European Green Deal: Study of the Combined Agricultural Aggregate
The modern world industry involves the use of innovative approaches and optimisations of the existing agricultural management methods, which contribute to the implementation of the sustainable development of related industries and economies of different countries. The use of mobile agricultural units with extended functional properties can have a steady demand in the agricultural machinery market and contribute to the practical implementation of the philosophy of the “European Green Deal”. The research results show that when assembling a unit for mowing agricultural crops with simultaneous grinding and placing their stubble in the soil, preference should be given to a self-propelled machine with rear swivel wheels.
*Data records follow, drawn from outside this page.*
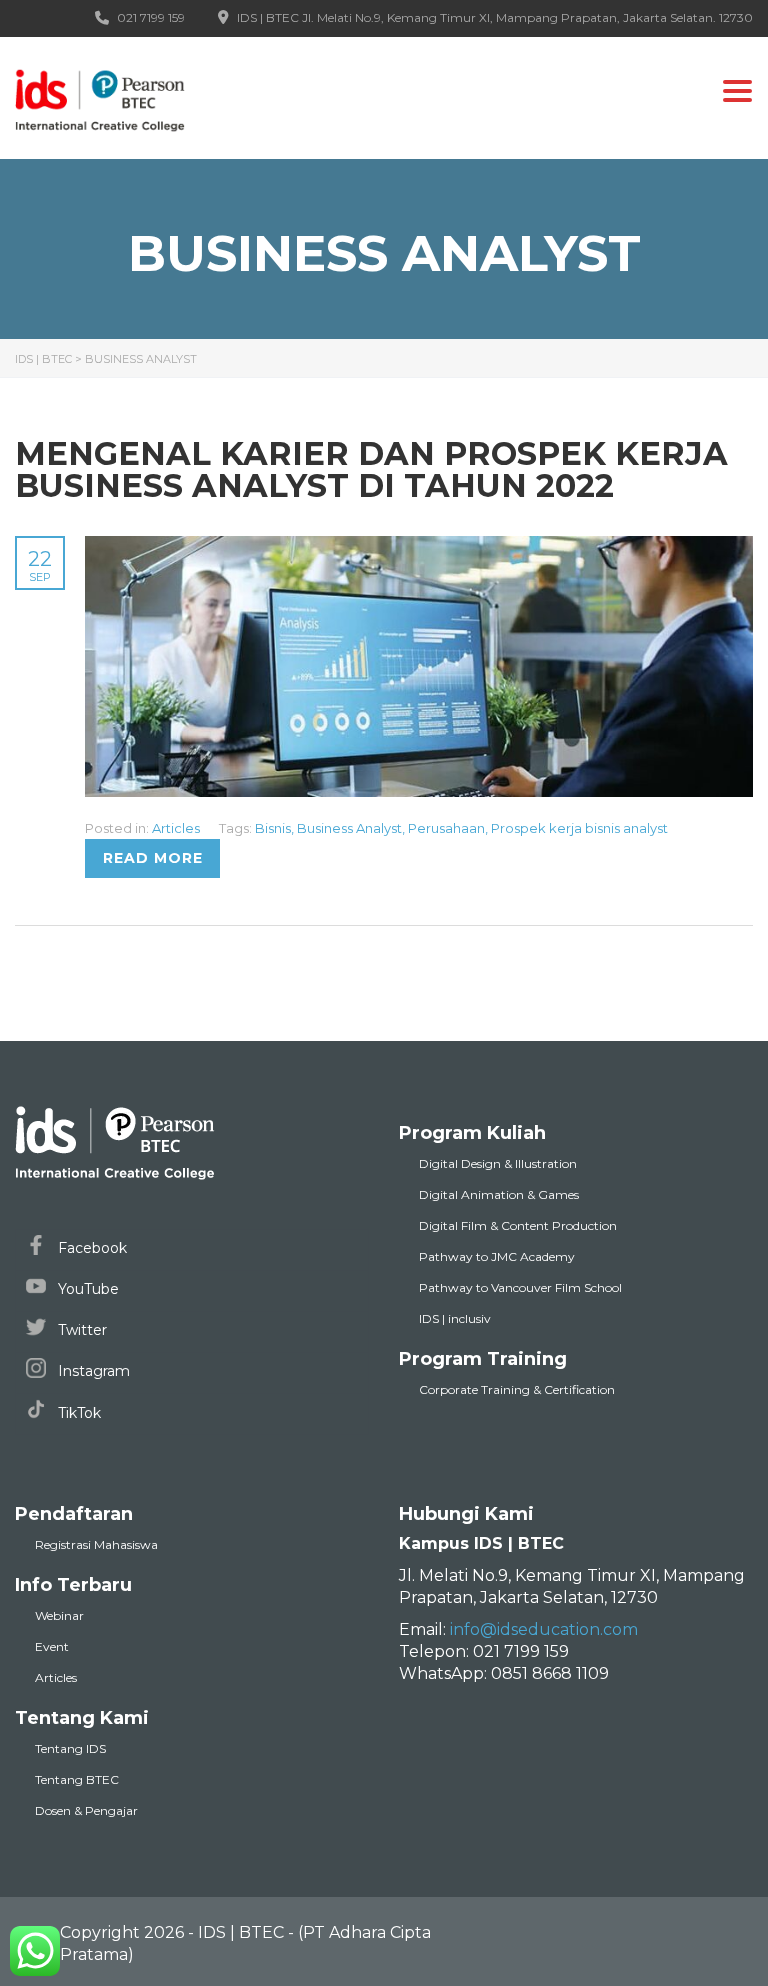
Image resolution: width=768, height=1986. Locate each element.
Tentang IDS (70, 1748)
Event (52, 1646)
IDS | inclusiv (455, 1318)
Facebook (90, 1248)
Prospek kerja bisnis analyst (579, 828)
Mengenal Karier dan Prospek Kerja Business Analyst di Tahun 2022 (371, 469)
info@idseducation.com (544, 1629)
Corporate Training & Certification (517, 1389)
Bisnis (273, 828)
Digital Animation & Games (499, 1194)
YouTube (86, 1289)
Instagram (92, 1371)
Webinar (59, 1615)
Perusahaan (446, 828)
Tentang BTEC (77, 1779)
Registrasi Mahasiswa (96, 1544)
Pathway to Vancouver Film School (520, 1287)
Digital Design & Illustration (498, 1163)
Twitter (80, 1330)
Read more (153, 858)
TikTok (77, 1413)
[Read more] (419, 547)
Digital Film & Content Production (518, 1225)
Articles (176, 828)
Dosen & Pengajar (86, 1810)
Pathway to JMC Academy (497, 1256)
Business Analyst (349, 828)
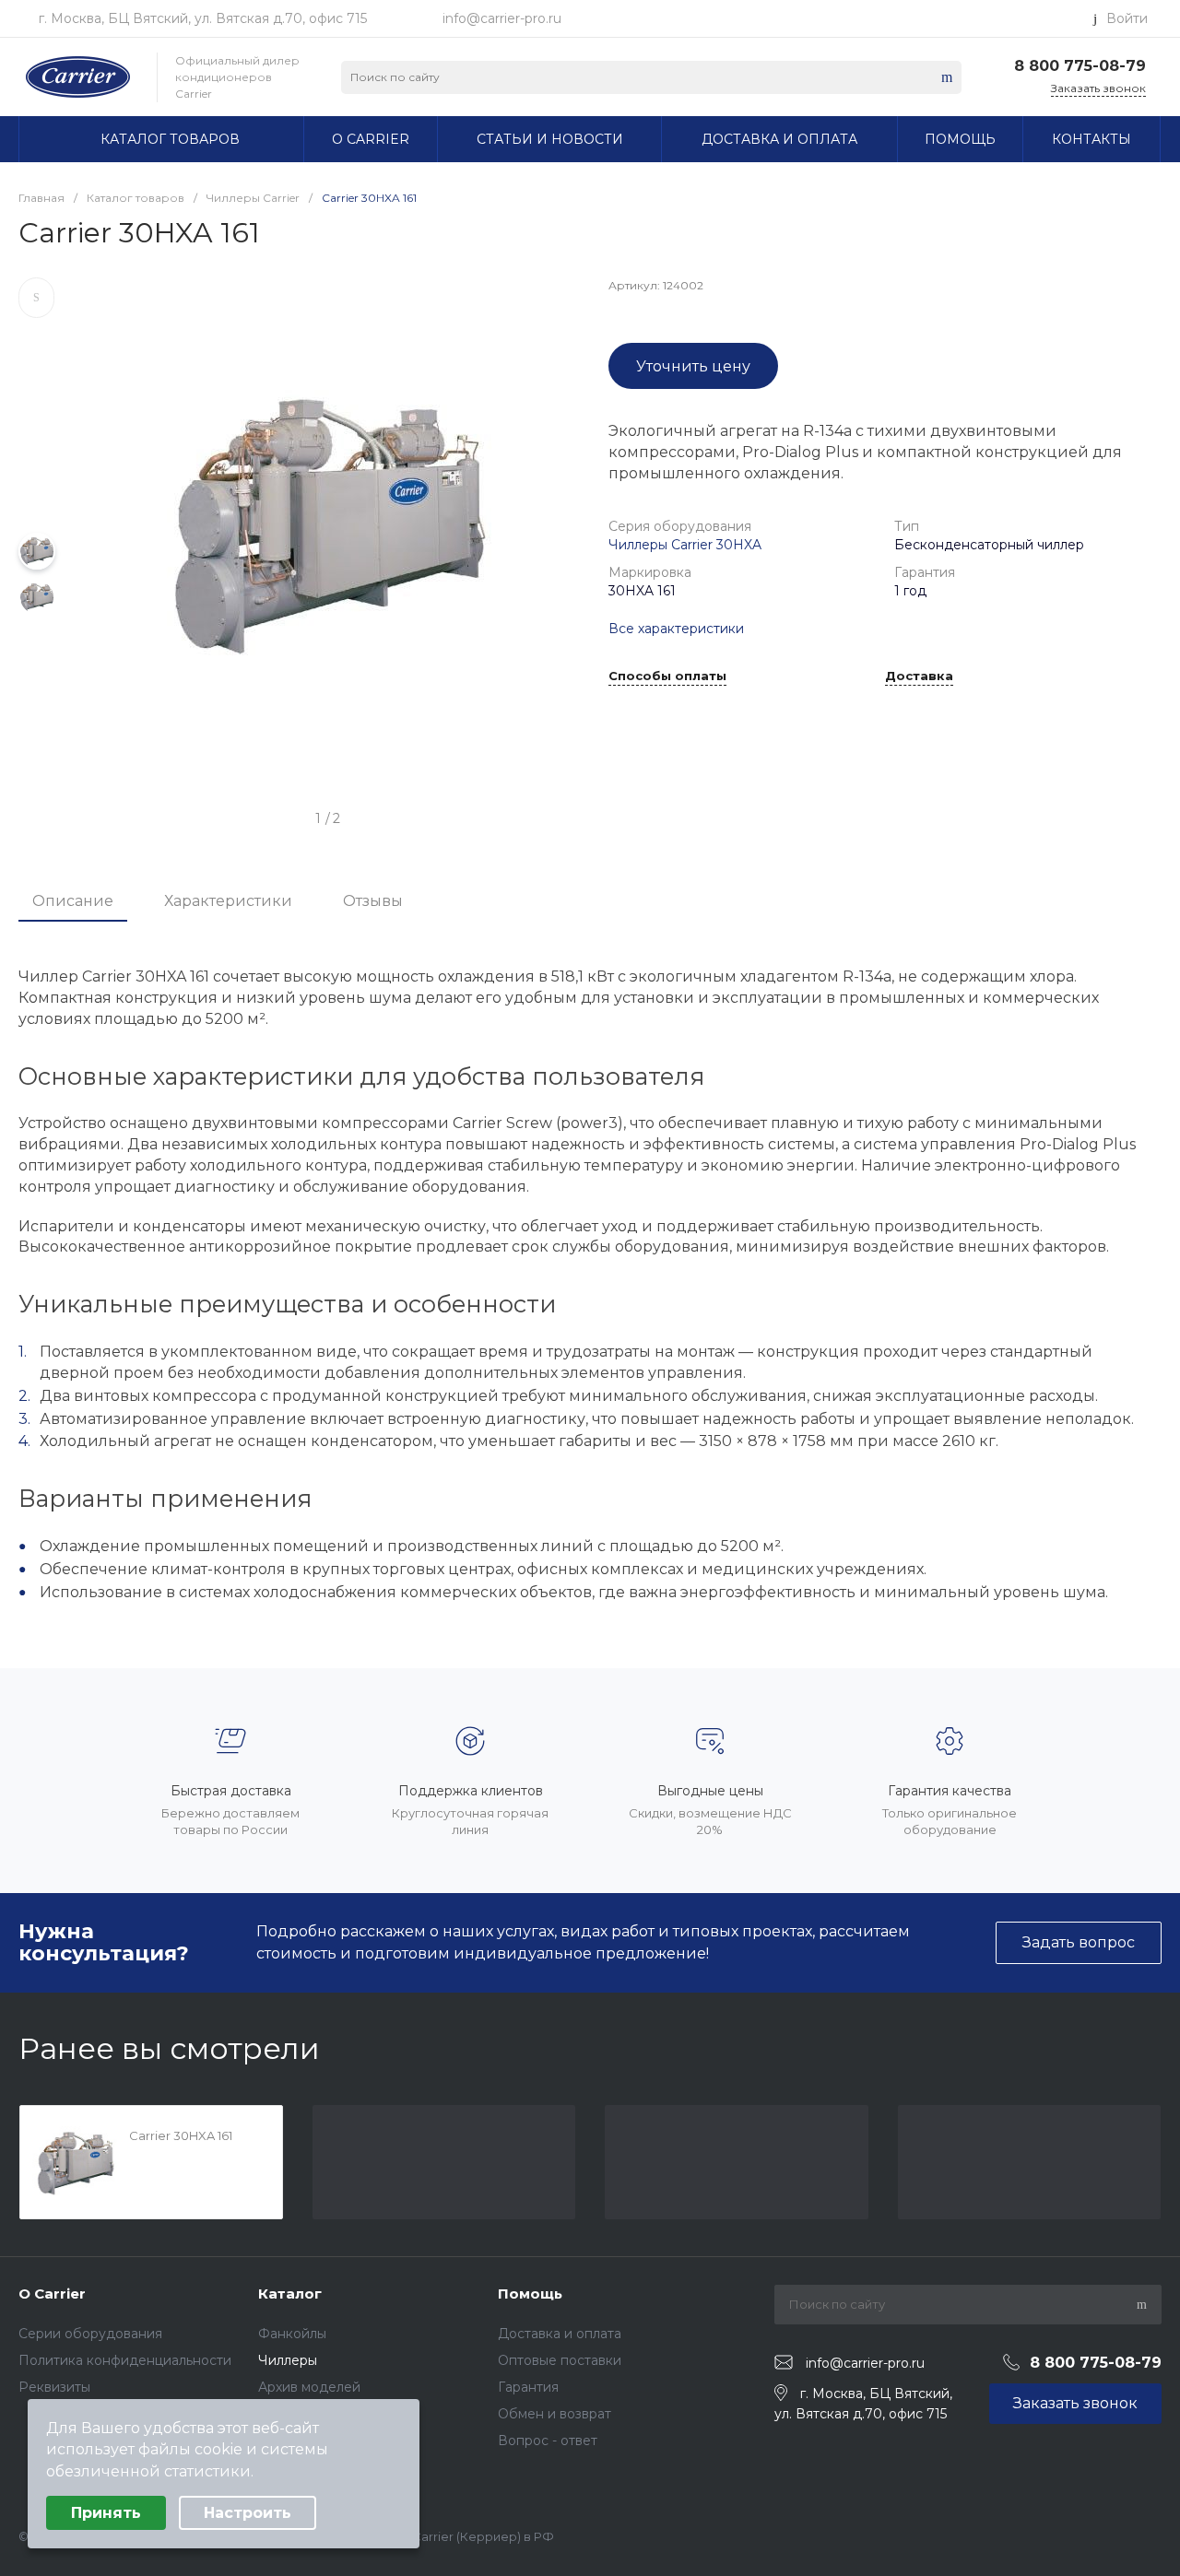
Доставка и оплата (559, 2333)
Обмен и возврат (554, 2413)
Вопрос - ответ (547, 2440)
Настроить (247, 2513)
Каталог (290, 2293)
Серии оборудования (90, 2333)
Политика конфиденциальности (124, 2360)
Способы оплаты (667, 676)
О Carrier (52, 2293)
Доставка (919, 676)
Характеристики (228, 901)
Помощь (530, 2293)
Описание (72, 901)
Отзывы (373, 901)
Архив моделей (309, 2387)
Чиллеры (287, 2360)
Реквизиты (54, 2387)
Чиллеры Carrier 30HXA (684, 544)
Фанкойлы (292, 2333)
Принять (106, 2513)
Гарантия (528, 2387)
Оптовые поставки (559, 2360)
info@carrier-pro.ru (501, 18)
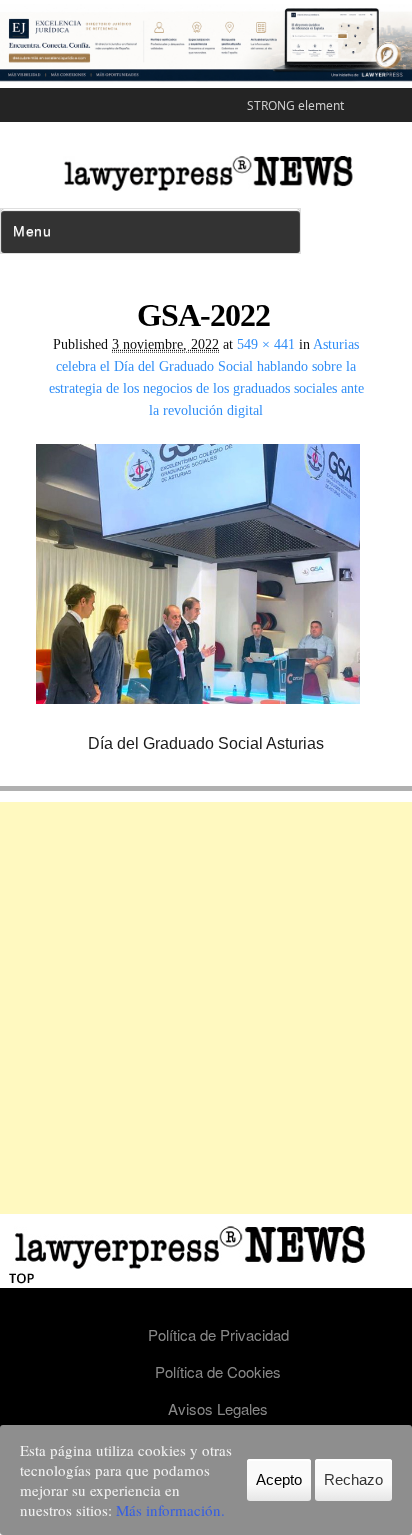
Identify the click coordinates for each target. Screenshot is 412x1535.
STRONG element (295, 105)
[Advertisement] (206, 1008)
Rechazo (353, 1479)
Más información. (170, 1510)
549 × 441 (266, 344)
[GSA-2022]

When using a wheeled tractor, it must have a reversible control post and a reversible transmission. A mathematical model of the collecting unit was developed, which allows for obtaining the corresponding amplitude and phase frequency characteristics and, with their help, the stability of the horizontal movement was evaluated. According to the results of field studies, the dispersion of the angle of directional oscillation of the tractor with front-steered wheels was 4.48 grad2. For the tractor with rear-steered wheels, the value of this statistical parameter was 2.90 grad2, which, according to the F-test at the level of statistical significance of 0.05, is naturally lower.